Why major insurers are leaving California
Allstate, State Farm and potentially others yet to come are turning away from California because of the risk — and potential cost — associated with insuring properties in regions increasingly prone to wildfires. That's especially true in a state where many high-risk areas, like Los Angeles, are also major population centers, Tom Larsen, a senior director with CoreLogic who studies wildfire risk and natural disasters, told Real Estate News.
"California is approximately 10% of the U.S. homeowners insurance market, so their decision to step back on 10% of their business is a really big deal," he said. "Numbers-wise, there's almost two million homes that are in the highest-risk areas in California and another two million that are a mid-level risk."
Roughly a quarter of all homes in California are at some level of risk from wildfires, Larsen added, which could be catastrophic to insurers in the case of a major disaster.
"An insurance policy is a promise to rebuild your home fully back to the contract value," he said. "Insurers are really worried about whether they will go out of business next year."
When a destructive tornado plows through the Midwest, it's not uncommon for a smaller, local home insurance company to fold, Larsen said. But after the powerful category 5 Hurricane Andrew hit the Southeast in the summer of 1992, even many major insurance companies became insolvent. That fear of insolvency is now causing insurers to exit California.

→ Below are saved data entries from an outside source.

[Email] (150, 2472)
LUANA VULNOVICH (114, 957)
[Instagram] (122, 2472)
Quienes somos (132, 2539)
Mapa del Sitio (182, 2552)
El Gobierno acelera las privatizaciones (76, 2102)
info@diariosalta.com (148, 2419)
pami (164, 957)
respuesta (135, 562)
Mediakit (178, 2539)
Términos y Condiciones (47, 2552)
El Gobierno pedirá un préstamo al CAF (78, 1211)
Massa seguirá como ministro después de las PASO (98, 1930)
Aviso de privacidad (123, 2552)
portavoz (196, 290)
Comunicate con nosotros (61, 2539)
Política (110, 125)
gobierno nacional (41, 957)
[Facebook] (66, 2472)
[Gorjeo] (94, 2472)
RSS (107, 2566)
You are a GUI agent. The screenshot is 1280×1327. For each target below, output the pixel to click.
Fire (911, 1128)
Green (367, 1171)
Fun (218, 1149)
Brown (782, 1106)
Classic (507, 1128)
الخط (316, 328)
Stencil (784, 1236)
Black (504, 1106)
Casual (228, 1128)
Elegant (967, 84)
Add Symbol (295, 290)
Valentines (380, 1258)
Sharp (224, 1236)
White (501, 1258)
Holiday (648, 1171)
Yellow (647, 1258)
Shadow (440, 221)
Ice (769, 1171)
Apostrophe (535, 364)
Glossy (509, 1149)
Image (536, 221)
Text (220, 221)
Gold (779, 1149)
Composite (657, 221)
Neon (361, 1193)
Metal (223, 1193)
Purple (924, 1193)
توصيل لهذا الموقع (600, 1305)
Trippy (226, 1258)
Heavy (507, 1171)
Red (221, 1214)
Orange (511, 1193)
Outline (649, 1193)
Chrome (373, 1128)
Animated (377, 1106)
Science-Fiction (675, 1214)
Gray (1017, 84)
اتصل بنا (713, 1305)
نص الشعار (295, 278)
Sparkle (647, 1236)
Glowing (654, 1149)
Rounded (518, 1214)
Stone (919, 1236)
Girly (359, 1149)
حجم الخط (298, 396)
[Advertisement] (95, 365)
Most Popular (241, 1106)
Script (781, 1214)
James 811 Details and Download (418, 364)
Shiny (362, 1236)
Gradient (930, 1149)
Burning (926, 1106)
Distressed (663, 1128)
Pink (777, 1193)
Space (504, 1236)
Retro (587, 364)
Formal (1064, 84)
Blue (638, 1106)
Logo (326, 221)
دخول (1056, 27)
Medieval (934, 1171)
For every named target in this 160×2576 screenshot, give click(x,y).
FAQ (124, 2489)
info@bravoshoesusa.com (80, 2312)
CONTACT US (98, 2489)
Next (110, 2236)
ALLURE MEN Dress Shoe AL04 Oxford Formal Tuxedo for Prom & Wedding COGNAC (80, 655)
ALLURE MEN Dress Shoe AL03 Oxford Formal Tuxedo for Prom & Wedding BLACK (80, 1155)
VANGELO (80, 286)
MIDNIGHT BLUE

High home prices in at-risk areas a further deterrent for insurers
There are a number of issues working against California. Not only do a high percentage of properties face some level of disaster risk, but homes in many high-risk areas — such as greater Los Angeles, the San Francisco Bay Area and the Lake Tahoe region — are often priced above $1 million and would thus be very expensive to rebuild. And then there's the state's widely varying topography which could further complicate construction.
Insuring so many communities where home values are well above the national average no longer makes business sense for some major carriers, particularly as wildfires have become so frequent.
Making homes and communities safer against wildfires
Larsen warns that wildfires are not going away. However, there are opportunities to improve the construction and safety of future homes and communities as a whole. A real-life case study is taking place in Paradise, California, where over 10,000 homes were destroyed by a wildfire in 2018 but are currently being rebuilt.
"The challenge with Paradise is that an entire town burned down in eight hours," Larsen said. "How can you delay the speed of that fire going across that community so that you can get firefighting resources in there?"
When insurers are considering coverage options, they are looking at risk models that take entire communities into consideration.
"In risk reduction for wildfire, it's what can we do to reduce the risk not just on your property, but a half-mile away," Larsen said. "The risk of your home is highly related to the risk model — it makes it a little bit more challenging to solve, but it's one thing that can be solved."